I've done analysis of GA144 before:
<http://news.ycombinator.com/item?id=1810641>

Most of the Chuck Moore design (I reviewed several, starting from M17) can be
described by quote from Devil Wears Prada: "the same girl- stylish, slender,
of course... worships the magazine. But so often, they turn out to be- I don't
know- disappointing and, um... stupid". Chuck Moore designs are all slick,
slender, stylish, worship Forth, but they turn out to be disappointing and
stupid in the end. The only beneficiary often is Chuck Moore itself. You just
cannot apply his experience to other places in the world of computing.

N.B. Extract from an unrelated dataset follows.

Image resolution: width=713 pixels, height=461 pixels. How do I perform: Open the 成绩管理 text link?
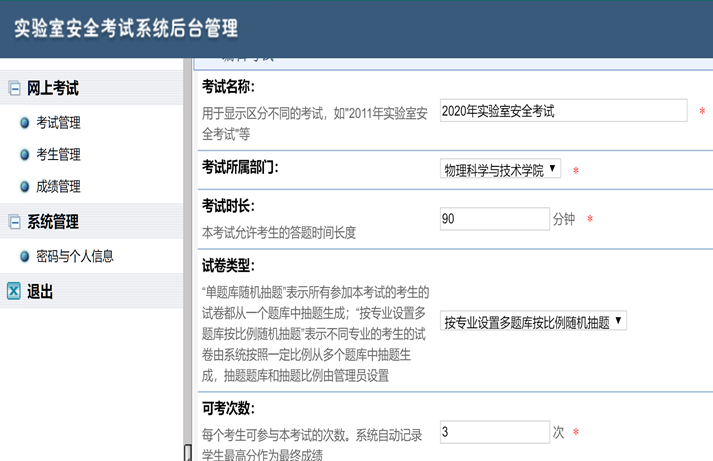pyautogui.click(x=58, y=187)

Let's see what we have here in GA144.

The memory inside all cores is way too small for general purpose programs,
even if you split your program into 144 parts and spread them across cores. 64
words of RAM, ie, 128 bytes. 128 bytes times 144 - 18Kbytes. Same for the
(program) ROM, and you should factor communication code in there.
Communication cost affects RAM as well.

They offer no compiler from high-level language like C. You had to learn a
specific dialect of Forth and some bizarre (albeit small) assembly language.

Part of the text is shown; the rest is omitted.